+++ Source document +++
= List of Animal Mechanicals episodes =

This is a complete list of episodes from the animated television show Animal Mechanicals.

==Series overview==

| Season | Episodes |  | Originally released |  |
| First released | Last released |
| 1 | 20 |  | September 1, 2008 | September 26, 2008 |
| 2 | 20 |  | December 22, 2008 | January 16, 2009 |
| 3 | 33 |  | December 13, 2010 | January 26, 2011 |

==Episodes==
===Season 1 (2008)===

| No. overall | No. in season | Title | Original air date | Prod. code |
| 1 | 1 | "Turbo Bean Trouble" | September 1, 2008 | 102 |
The Animal Mechanicals plant a Turbo Bean, which turns out to be a difficult task when it flies away.
| 2 | 2 | "Bunny Boomer Island" | September 2, 2008 | 103 |
The Animal Mechanicals help the bunnies build their Bunny Boomer.
| 3 | 3 | "Cow Castle Hassle" | September 3, 2008 | 107 |
The Animal Mechanicals help the Cow Castle get to the meadow on the other side of the Pop Rocket Corn field.
+++
▶ Exercise set:
a - Translate this sentence from the Animal Mechanicals episode list above into Spanish: "This is a complete list of episodes from the animated television show Animal Mechanicals."
b - Extend the Animal Mechanicals episode list above, picking up right after its final entry.
+++ Data shown +++
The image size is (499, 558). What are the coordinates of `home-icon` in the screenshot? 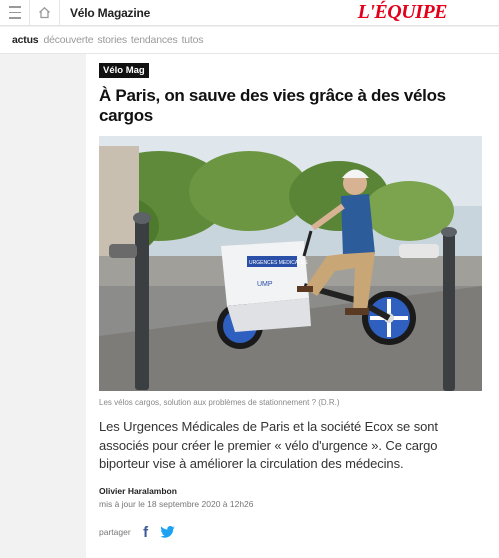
+++
▶ Written responses:
a - Esta es una lista completa de los episodios del programa de televisión animado Animal Mechanicals.

b -
| 4 | 4 | "Whale Plane Island" | September 4, 2008 | 106 |
The Animal Mechanicals build a runway long enough for the Whale Plane to land on.
| 5 | 5 | "Dino Mountain Island" | September 5, 2008 | 109 |
The Animal Mechanicals get to the top of the Dino Mountain to remove a cog stuck in its teeth.
| 6 | 6 | "Chickadee Island" | September 8, 2008 | 108 |
The Animals Mechanicals help the Mother Chickadee hatch her eggs.
| 7 | 7 | "Beetle Buggy Island" | September 9, 2008 | 104 |
The Animal Mechanicals clear a traffic jam of Beetle Buggies.
| 8 | 8 | "Pop Apart Penguins" | September 10, 2008 | 105 |
The Animal Mechanicals build a bigger igloo for the Pop Apart Penguins.
| 9 | 9 | "Jigsaw-Shark Puzzle" | September 11, 2008 | 101 |
The Animal Mechanicals build a jigsaw puzzle with the help of the Jigsaw Sharks.
| 10 | 10 | "Bell Bot Island" | September 12, 2008 | 110 |
The Animal Mechanicals find the missing Bell Bots so they can ring their bells.
| 11 | 11 | "The Elephant Train" | September 15, 2008 | 111 |
The Animal Mechanicals help the Elephant Train get to the other side of the tracks so it can deliver its snow cones.
| 12 | 12 | "Mechana-Pinball Island" | September 16, 2008 | 112 |
The Animal Mechanicals play a Mechana-Pinball game.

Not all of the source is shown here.